FUJIFILM Diosynth Expands Strategic Partnership With NC State
FUJIFILM Diosynth Biotechnologies and NC State are expanding their strategic partnership to develop innovations focused on sustainable facility design and bioprocessing advancements. Through research projects, the partnership will support FUJIFILM Diosynth’s goal to achieve net-zero carbon emissions by 2030 for its new $2 billion biomanufacturing site in Holly Springs. Together, the organizations will also uncover bioprocess development techniques using machine learning, artificial intelligence and analytical methods.
At a November 11 ceremony held on NC State’s campus, Chancellor Randy Woodson and Kenneth Bilenberg, vice president and Holly Springs site lead for FUJIFILM Diosynth, signed a five-year research agreement.
“We are proud to partner with FUJIFILM Diosynth to develop sustainability solutions,” said Chancellor Woodson. “The research agreement will strengthen collaborations, provide new opportunities for NC State faculty and students, and will help FUJIFILM Diosynth achieve their goals.”
The new agreement builds on a growing partnership established in recent years. Already, more than 200 employees have completed advanced training through NC State’s Biotechnology Training and Education Center (BTEC). In addition, with the Holly Springs facility set to open by 2025, NC State landscape architecture and environmental planning experts are collaborating on sustainable site development plans to help FUJIFILM Diosynth achieve carbon neutrality. The future site design targets 100% clean energy utilization, implementation of cutting-edge waste disposal and recycling, among other sustainability plans.

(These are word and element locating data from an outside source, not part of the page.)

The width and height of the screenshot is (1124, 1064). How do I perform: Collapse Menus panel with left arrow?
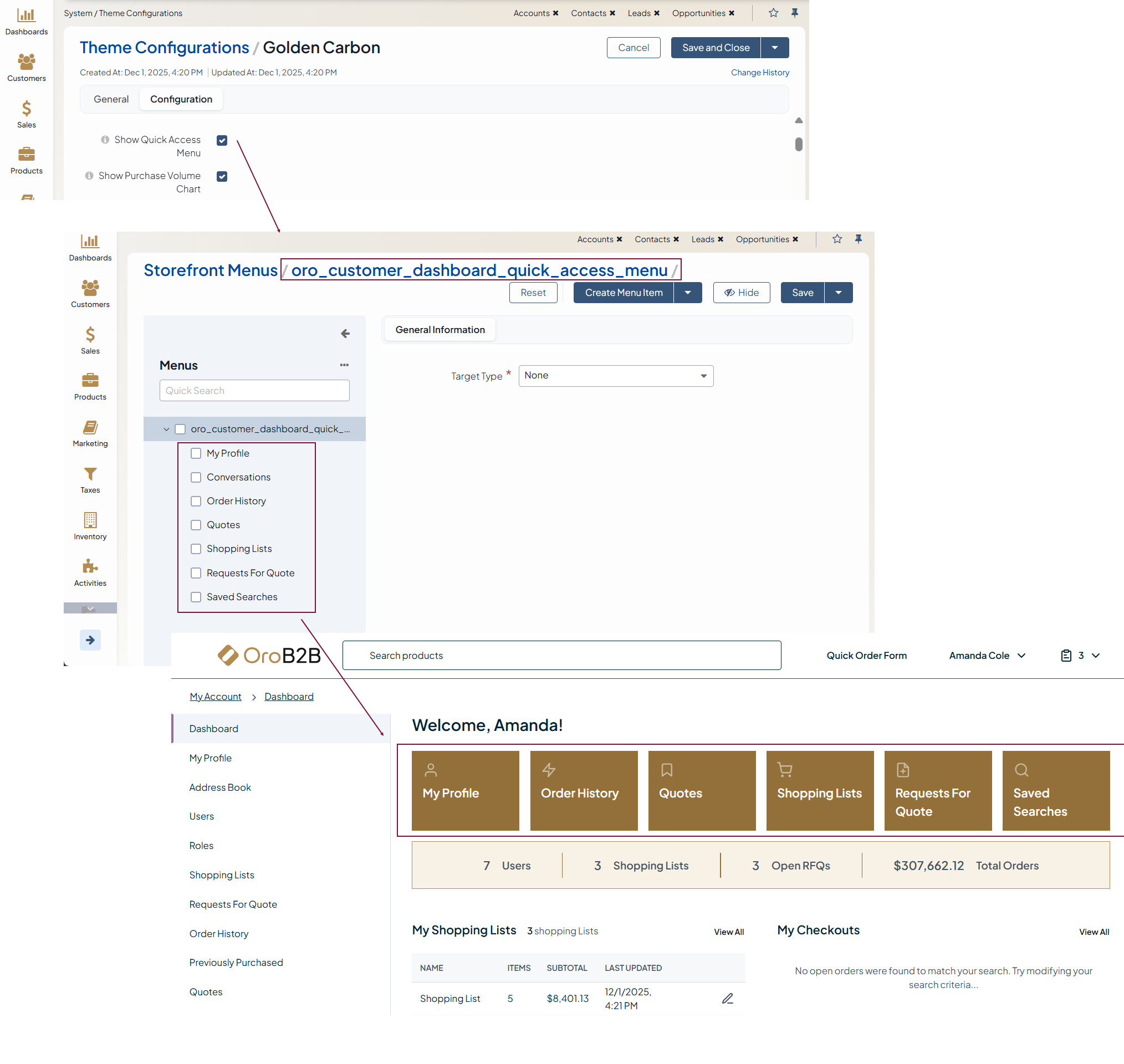[345, 334]
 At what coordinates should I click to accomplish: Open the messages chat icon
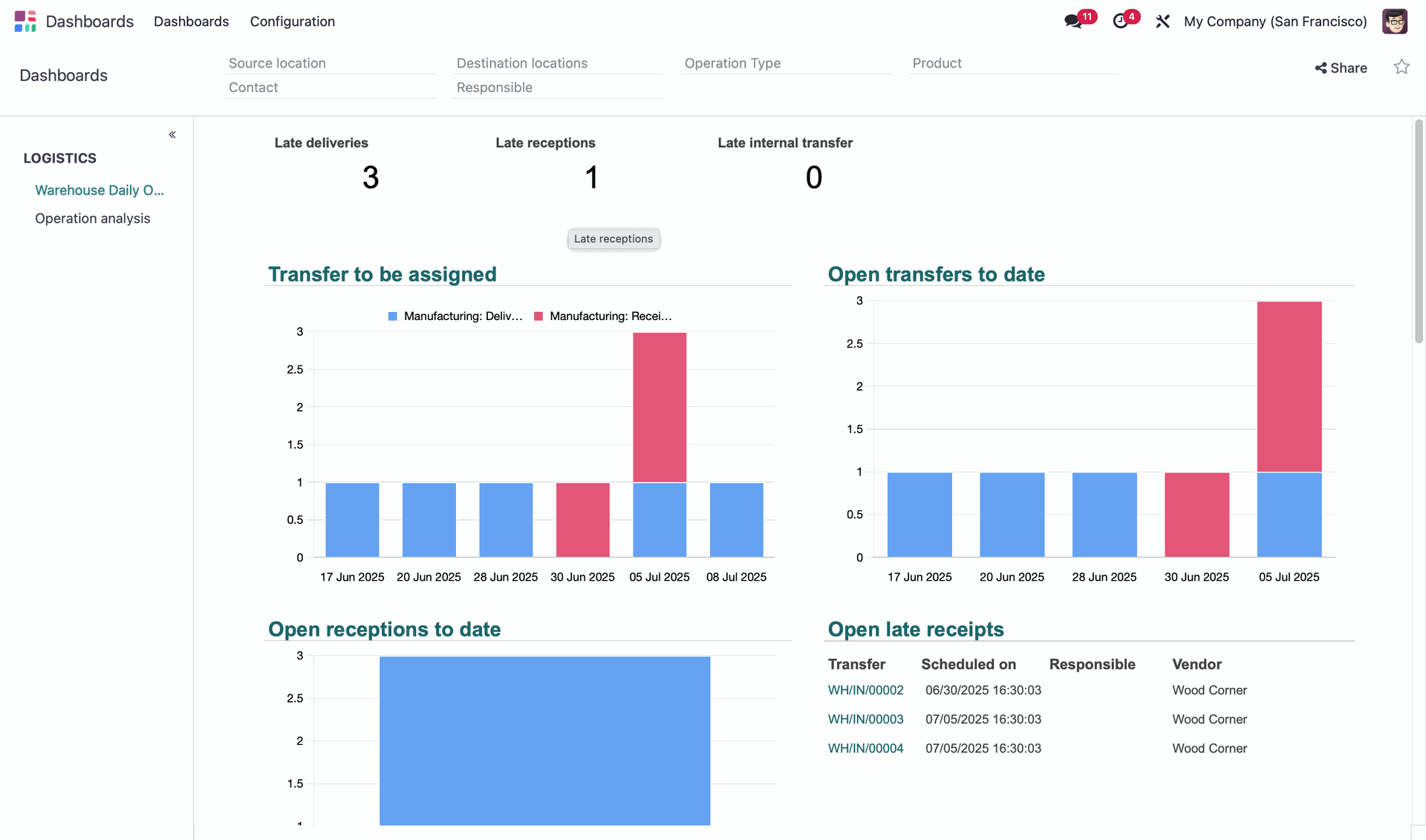click(1072, 22)
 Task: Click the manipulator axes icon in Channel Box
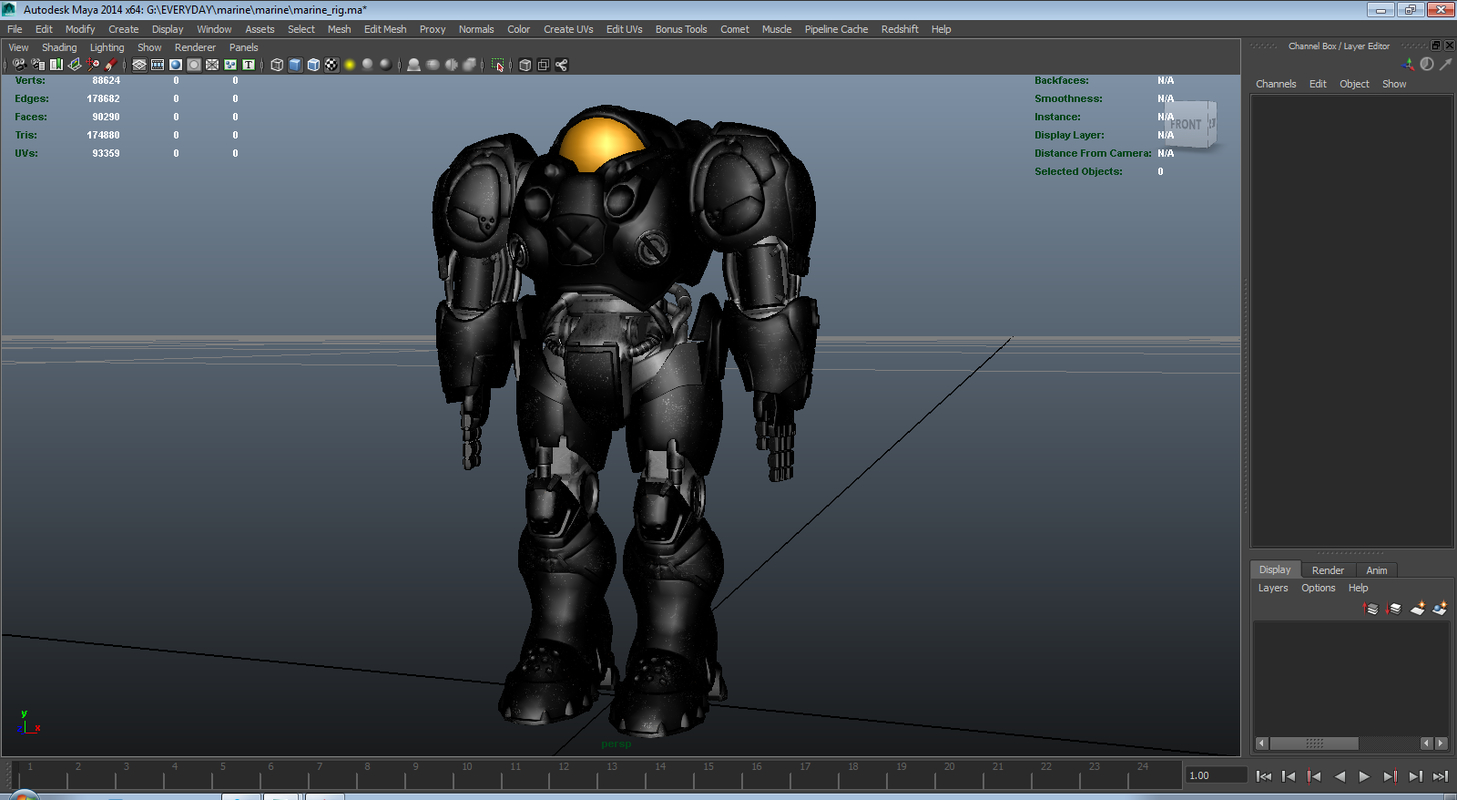point(1409,64)
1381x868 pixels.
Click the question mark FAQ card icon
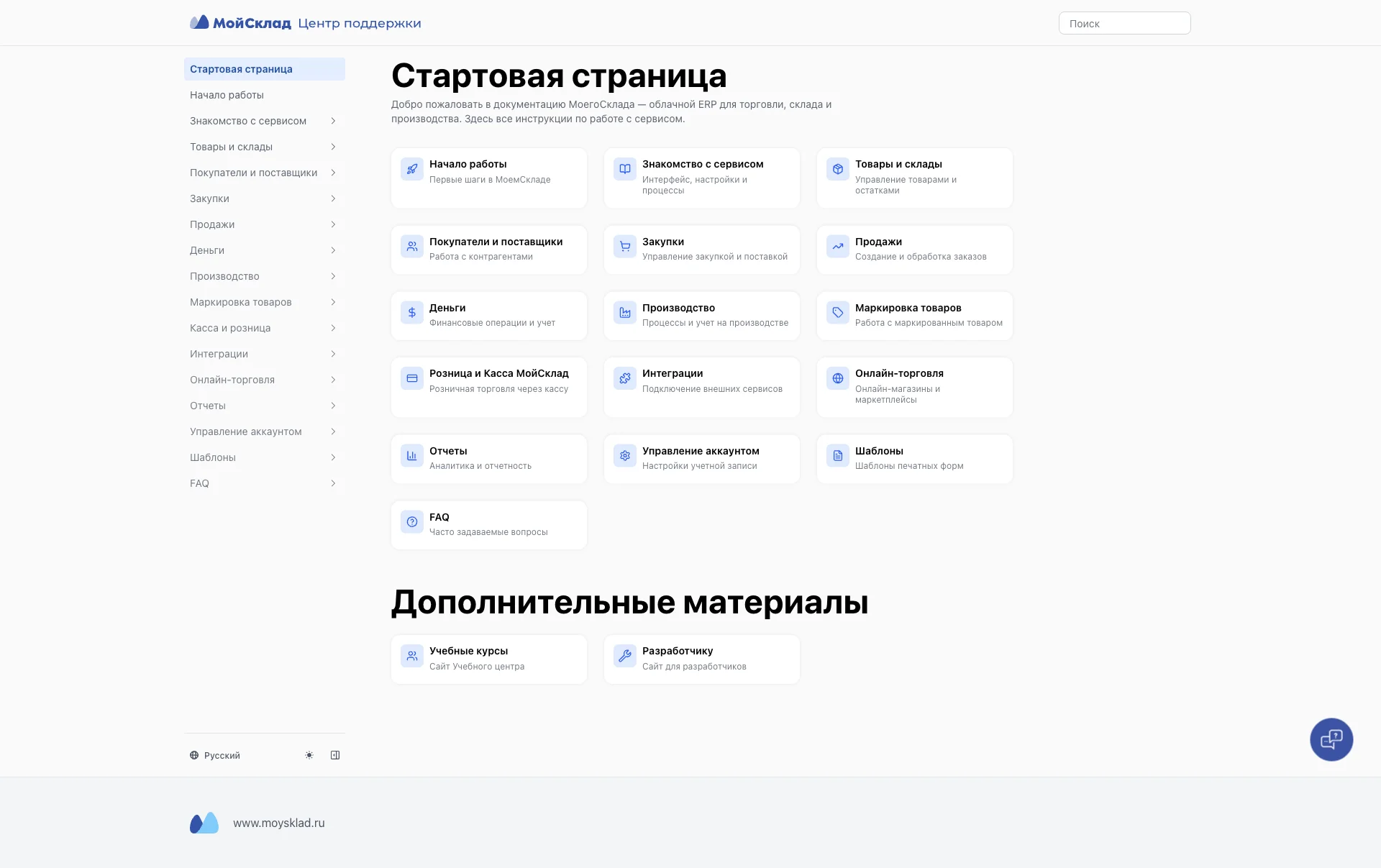pyautogui.click(x=412, y=522)
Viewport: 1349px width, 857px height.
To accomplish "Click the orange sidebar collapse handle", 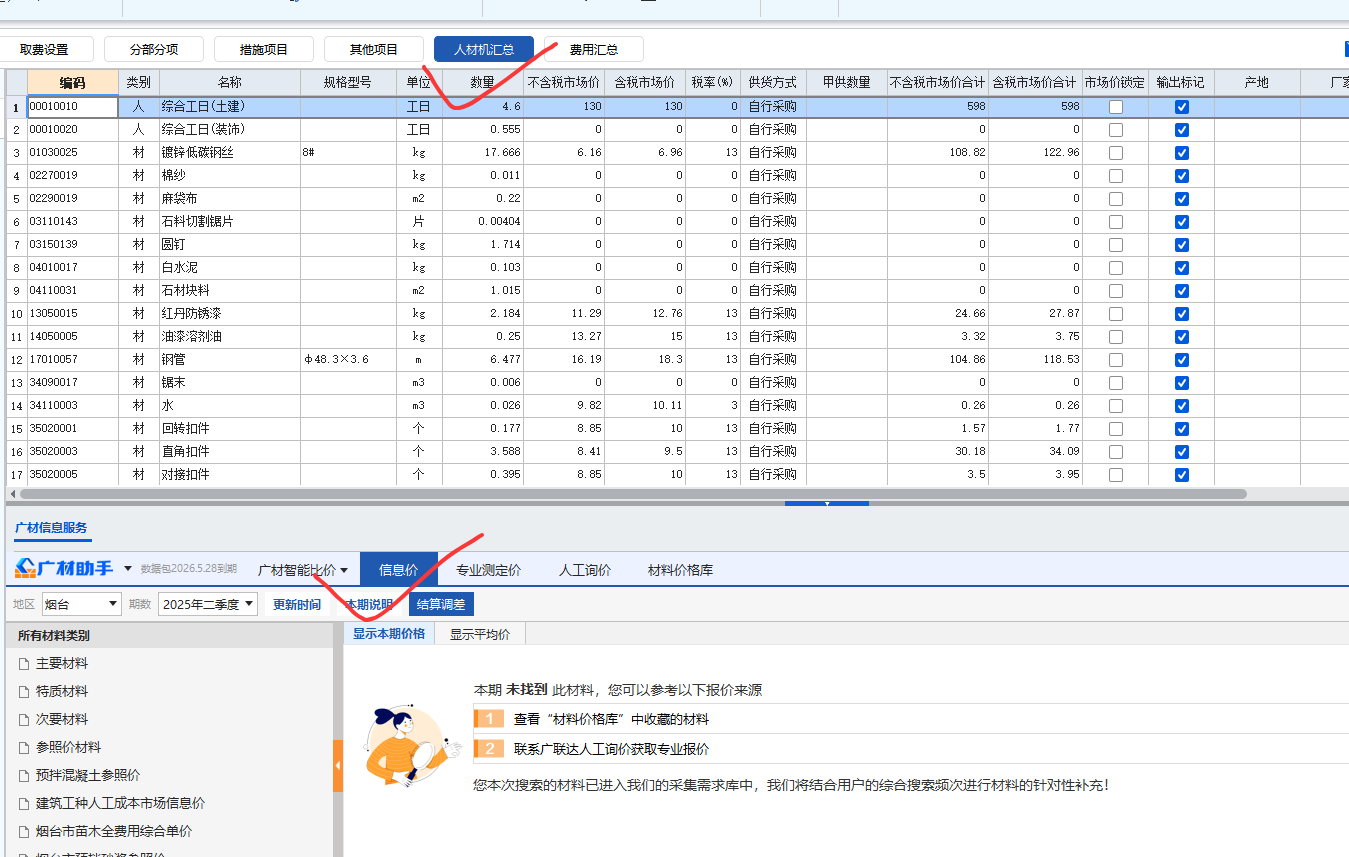I will click(338, 767).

Researchers in NC State’s College of Design are conducting an ecosystem services assessment to set and monitor environmental performance targets. The plan will guide the site’s sustainable development and ensure it delivers optimum benefits to the surrounding community. For example, improving wastewater treatment, and identifying the most environmentally beneficial ways to incorporate pollinators, natural learning gardens and other biodiversity features.
“We’ve built a strong relationship with NC State that started well before our 2021 announcement to build North America’s largest end-to-end cell culture biomanufacturing facility in Holly Springs,” said Bilenberg. “The partnership has already resulted in numerous improvements to achieve a facility design with sustainability at its core. The research agreement will enable increased collaborations with the university. NC State has the expertise to help reach our ambitious goals for the new site, not only with regard to sustainability and environmental stewardship, but also as we evaluate future greenway development and manufacturing efficiency projects.”
Existing collaborations have already resulted in sustainable design improvements for the new Holly Springs site. NC State performed a pre-development assessment at the site, and identified design strategies to minimize environmental impact, preserve biodiversity and restore the habitat, which includes restoration of more than 30 acres at the site.
The new research agreement will increase collaborations in the coming years. The first project is expected to begin by the end of 2022.